The Paris Wife

The Paris WifeThe Paris Wife by Paula McLain
My rating: 3 of 5 stars

A three-star average book for me. Interesting enough, and well-researched and written, but not a style of writing (leaning toward romancy chick-lit) that I seek out nor a time and place that I am interested in. I read this because it fit my “wife” titles theme, and the bookclub is reading Hemingway next – an author I have never read. If you enjoy Paris, the 1920s, and biographical fiction this would be a lovely book for you. My overall impression of this doomed marriage is that Hadley was woefully out of her element. She would have made the perfect 1950s housewife with kids, but Hemingway was a man who enjoyed women, drinking, action (bull-fighting), and the bohemian lifestyle of the rich and famous expats of 1920s Paris.

Book description:
Chicago, 1920: Hadley Richardson is a quiet twenty-eight-year-old who has all but given up on love and happiness—until she meets Ernest Hemingway. Following a whirlwind courtship and wedding, the pair set sail for Paris, where they become the golden couple in a lively and volatile group—the fabled “Lost Generation”—that includes Gertrude Stein, Ezra Pound, and F. Scott Fitzgerald. Though deeply in love, the Hemingways are ill prepared for the hard-drinking, fast-living, and free-loving life of Jazz Age Paris. As Ernest struggles to find the voice that will earn him a place in history and pours himself into the novel that will become The Sun Also Rises, Hadley strives to hold on to her sense of self as her roles as wife, friend, and muse become more challenging. Eventually they find themselves facing the ultimate crisis of their marriage—a deception that will lead to the unraveling of everything they’ve fought so hard for.

Plague Land

Plague Land (Somershill Manor Mystery, #1)Plague Land by S.D. Sykes
My rating: 5 of 5 stars

Setting: England, Kent, Somershill (fictional manor and rural village)
Time: 1350, two years after the plague has ravaged the country killing half the population.

Chapter One: “It was a hot summer’s morning in June of this year when I first saw them – advancing towards Somershill like a band of ragged players. I would tell you they were a mob, except their numbers were so depleted that a gaggle would be a better description. And I would tell you I knew their purpose in coming here, but I had taken to hiding in the manor house and keeping my nose in a book. At their head was John of Cornwall, a humourless clenched-fist of a man, whose recent appointment to parish priest rested purely upon his still being alive.”

Criticized for being too modern in tone, it was a style that worked for me. It gave a breezy, humorous counterbalance to the dark and macabre time period. Oswald is an anomaly in his time – an atheist and rational thinker with a tendency towards what today would be Zen Buddhism. As the author pointed out in a historical note “there is evidence of unbelief from those times – though it is difficult to gauge the true extent of this, as you were likely to have kept any scepticism to yourself. But even if doubts were rare, impiety certainly was not.” It worked for me, and I think actually makes the Middle Ages perhaps a little more accessible to modern readers. The historical details were otherwise spot on, with all the filth, superstition, and brutality. The black humor and over-the-top characters made me think of a television sit-com. I think it would translate very well to film or television. The mystery was satisfying, even if Oswald seems a bit slow at times, with a nice twist at the end. I definitely look forward to more in the series.

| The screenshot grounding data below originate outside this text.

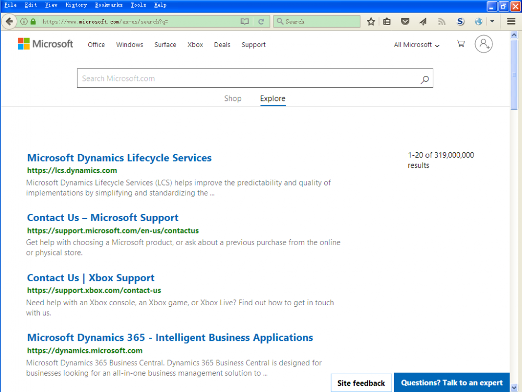Open the shopping cart icon

point(460,44)
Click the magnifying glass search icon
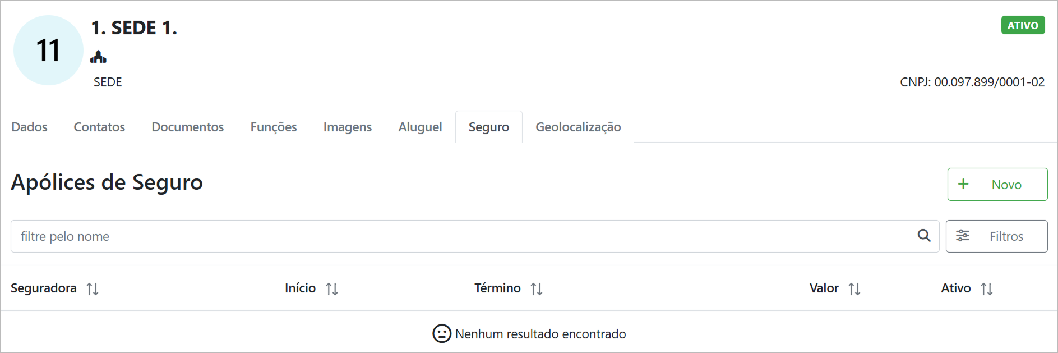1058x353 pixels. click(x=924, y=236)
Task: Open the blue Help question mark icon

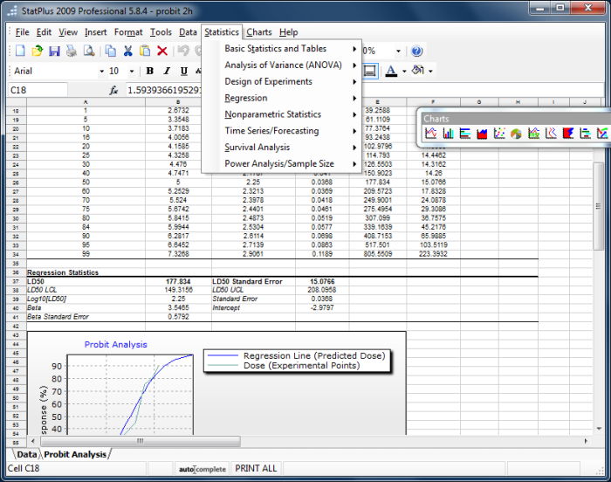Action: click(416, 52)
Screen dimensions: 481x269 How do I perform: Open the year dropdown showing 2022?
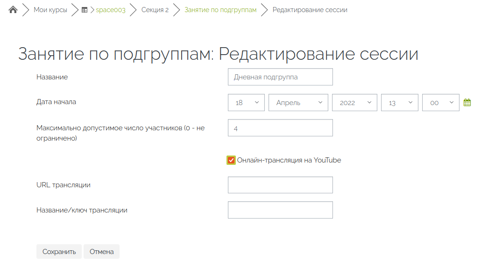[x=354, y=102]
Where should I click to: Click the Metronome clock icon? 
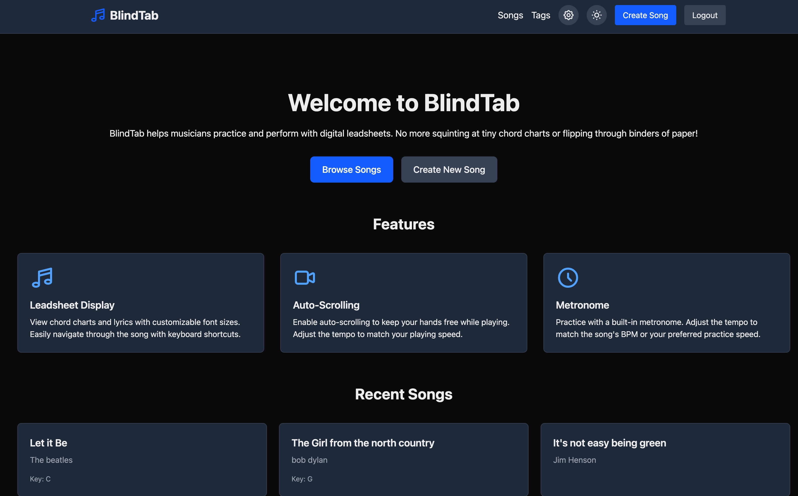click(568, 278)
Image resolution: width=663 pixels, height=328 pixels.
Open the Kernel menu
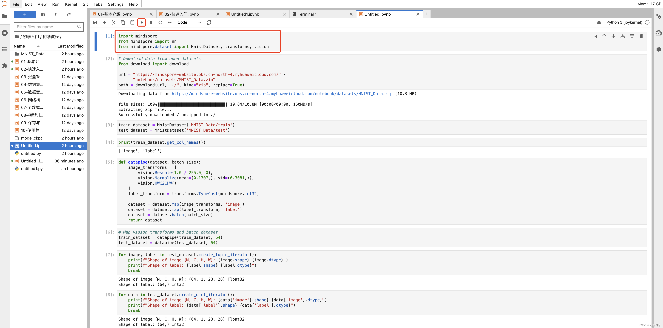pyautogui.click(x=71, y=4)
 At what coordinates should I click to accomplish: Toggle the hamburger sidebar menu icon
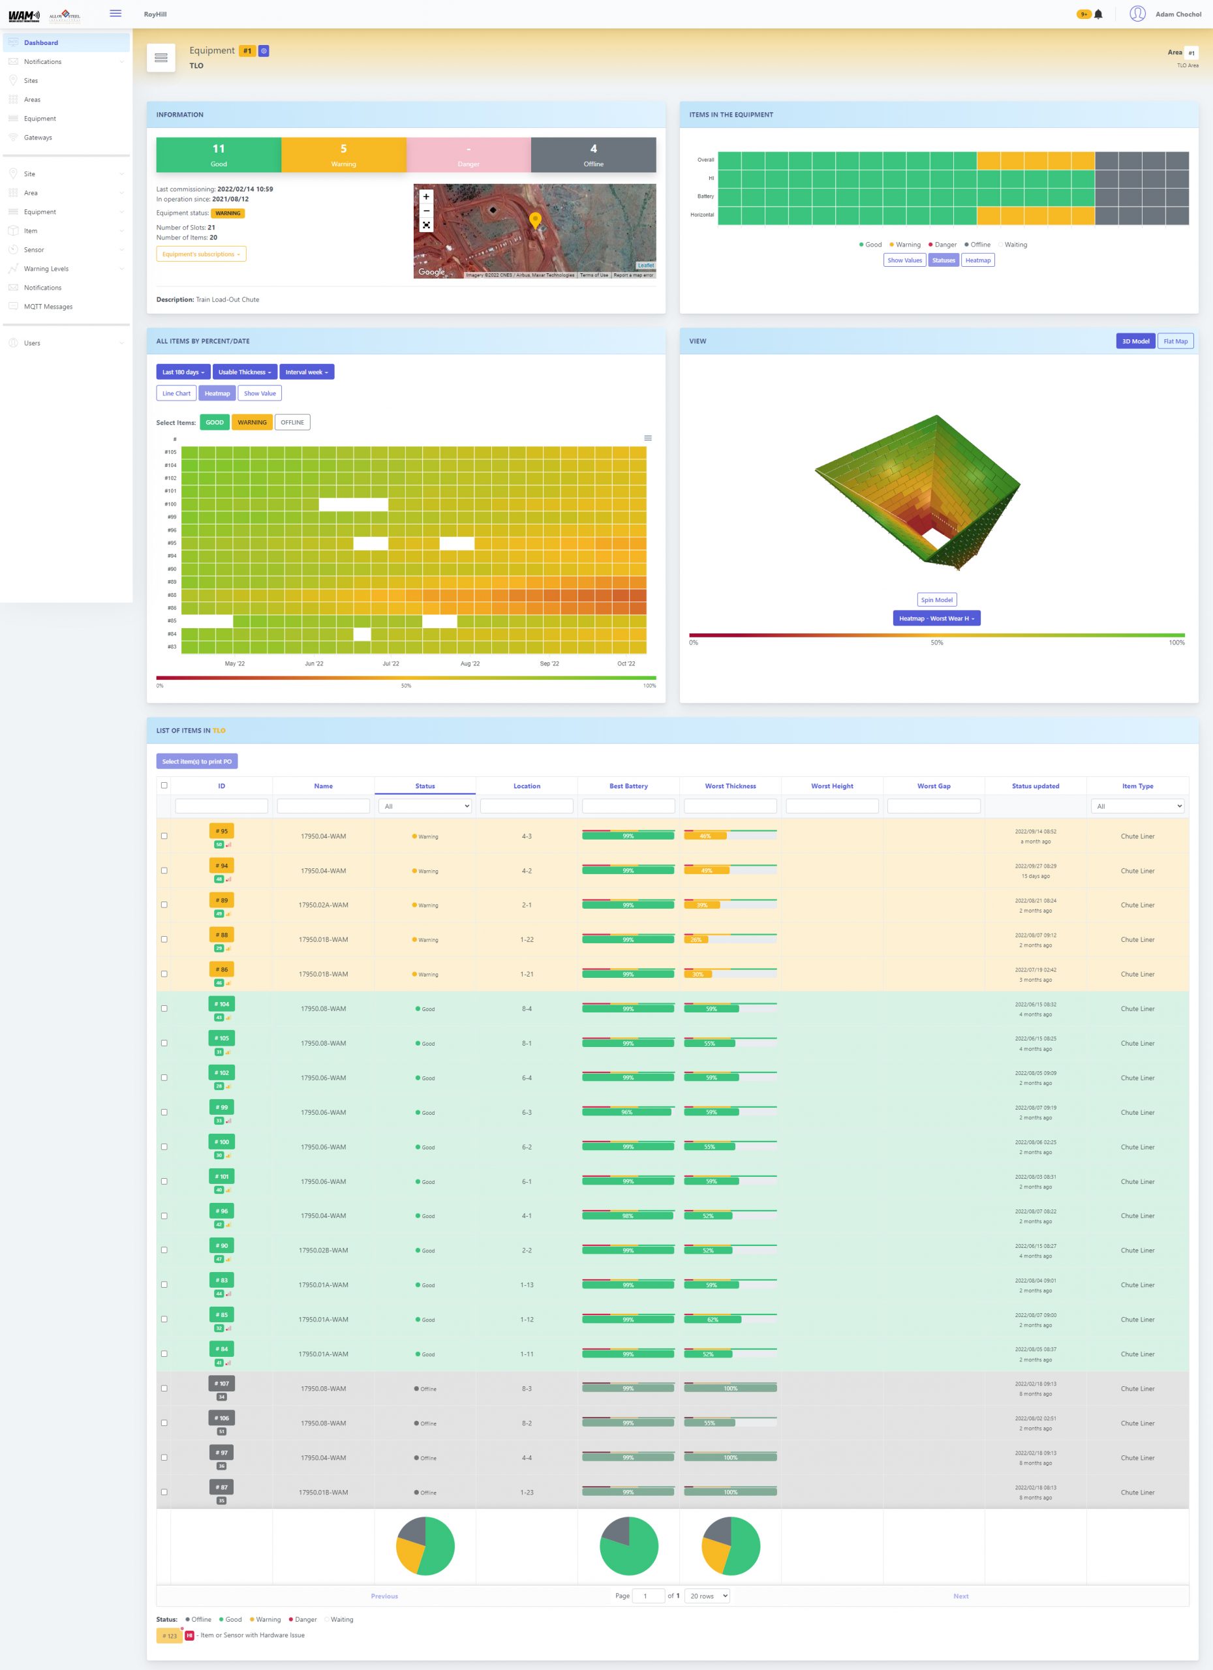click(x=116, y=13)
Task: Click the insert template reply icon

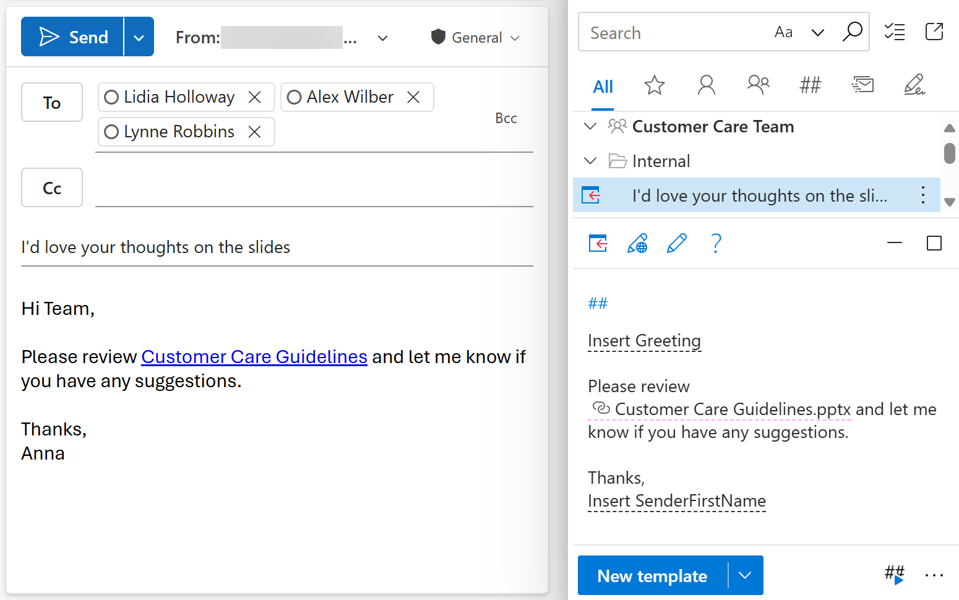Action: coord(598,244)
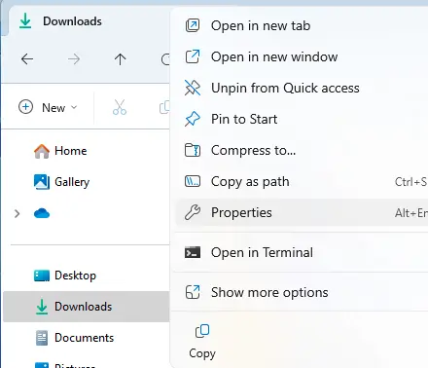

Reread, 2018, audiobook narrated by Shaun Grindell.

Book description: Oswald de Lacy was never meant to be the Lord of Somershill Manor. Despatched to a monastery at the age of seven, sent back at seventeen when his father and two older brothers are killed by the Plague, Oswald has no experience of running an estate. He finds the years of pestilence and neglect have changed the old place dramatically, not to mention the attitude of the surviving peasants. Yet some things never change. Oswald’s mother remains the powerful matriarch of the family, and his sister Clemence simmers in the background, dangerous and unmarried. Before he can do anything, Oswald is confronted by the shocking death of a young woman, Alison Starvecrow. The ambitious village priest claims that Alison was killed by a band of demonic dog-headed men. Oswald is certain this is nonsense, but proving it—by finding the real murderer—is quite a different matter. Every step he takes seems to lead Oswald deeper into a dark maze of political intrigue, family secrets and violent strife.